The brain computes with just around 10^14 switching events per second (10^14 synapses * 1 hz average firing rate). That is something of an upper bound for the average firing rate.1
The typical synapse is very small, has a low SNR and thus is equivalent to a low bit op, and only activates maybe 25% of the time.2 We can roughly compare these minimal SNR analog ops with the high precision single bit ops that digital transistors implement. The landauer principle allows us to rate them as reasonably equivalent in computational power.
So the brain computes with just 10^14 switching events per second. That is essentially miraculous. A modern GPU uses perhaps 10^18 switching events per second.
So the important thing here is not just energy—but overall circuit efficiency. The brain is crazy super efficient—and as far as we can tell near optimal—in its use of computation towards intelligence.
This explains why our best SOTA techniques in almost all AI are some version of brain-like ANNs (the key defining principle being search/optimization over circuit space). It predicts that the best we can do for AGI is to reverse engineer the brain. Yes eventually we will scale far beyond the brain, but that doesn’t mean that we will use radically different algorithms.
A consequence of the brain being near optimal for energy of computation for intelligence given its structure is that it is also near optimal in terms of intelligence per switching events.
So the brain computes with just 10^14 switching events per second.
What do you mean by, given its structure?
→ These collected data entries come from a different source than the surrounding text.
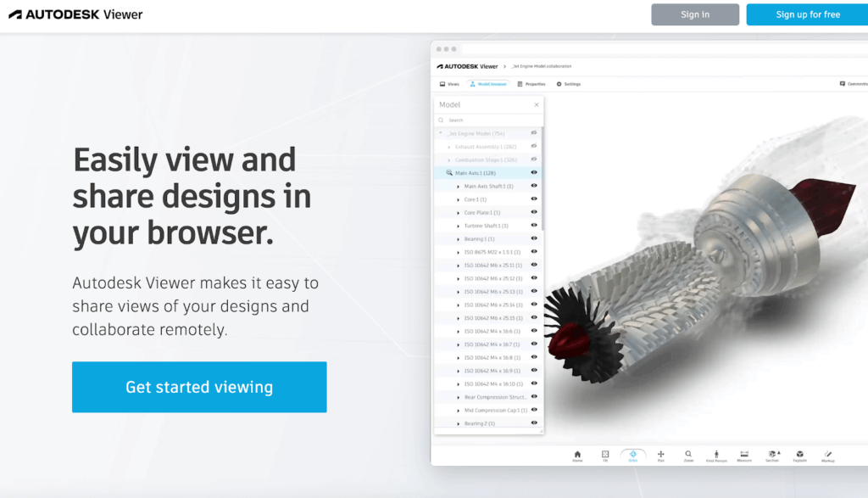
Task: Activate the Section tool
Action: 771,455
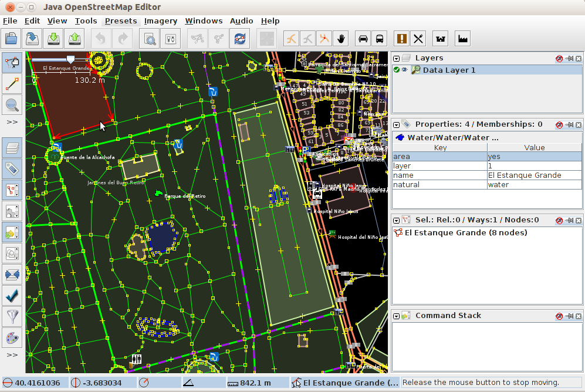Open the Search objects toolbar icon

150,39
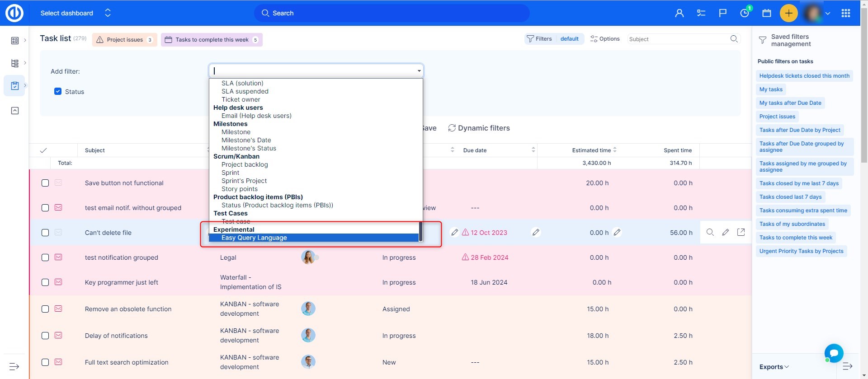Viewport: 868px width, 379px height.
Task: Select Story points filter option
Action: tap(240, 189)
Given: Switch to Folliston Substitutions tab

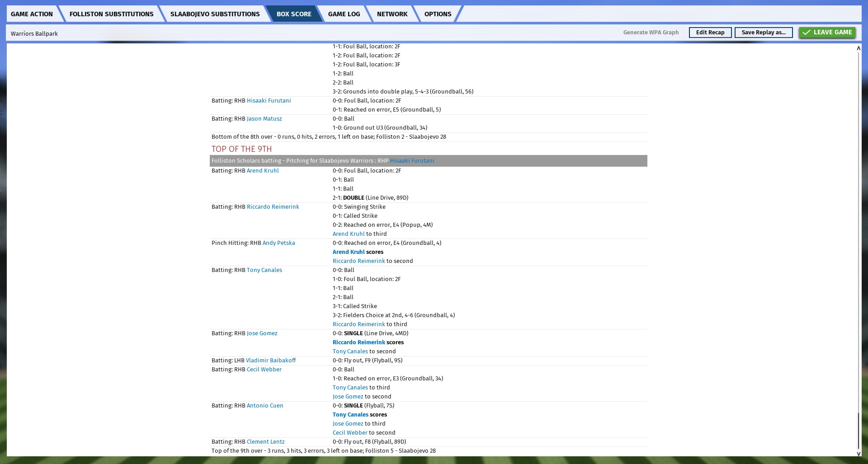Looking at the screenshot, I should [111, 14].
Does this still leave open that a brain with some differences in organization could get more intelligence out of the same number of switching events per second?
Similarly, I assume the same argument applies to all animal brains. Do you happen to have stats on the number of switching events per second for e.g. the chimpanzee?
EDIT: see this comment and this comment on reddit for some references on circuit efficiency.
Computers are circuits and thus networks/graphs. For primitive devices the switches (nodes) are huge so they use up significant energy. For advanced devices the switches are not much larger than wires, and the wire energy dominates. If you look at the cross section of a modern chip, it contains a hierarchy of metal layers of decreasing wire size, with the transistors at the bottom. The side view section of the cortex looks similar with vasculature and long distance wiring taking the place of the upper meta layers.
The vast majority of the volume in both modern digital circuits and brain circuits consists of wiring. The transistors and the synapses are just tiny little things in comparison.
Modern computer mem systems have a wire energy eff of around 10^-12 to 10^-13 J/bit/mm. The limit for reliable signals is perhaps only 10x better. I think the absolute limit for unreliable bits is 10^-15 or so, will check citation for that when I get home. Wire energy eff for bandwidth is not improving at all and hasn’t since the 90′s. The next big innovation is simply moving the memory closer , that’s about all we can do.
The min wire energy is close to that predicted by a simple model of a molecular wire where each molecule sized 1 nm section is a switch (10^-19 to 10^-21 * 10^6 = 10^-13 to 10^-15). In reality of course it’s somewhat more complex—smaller wires actually dissipate more energy, but also require less to represent a signal.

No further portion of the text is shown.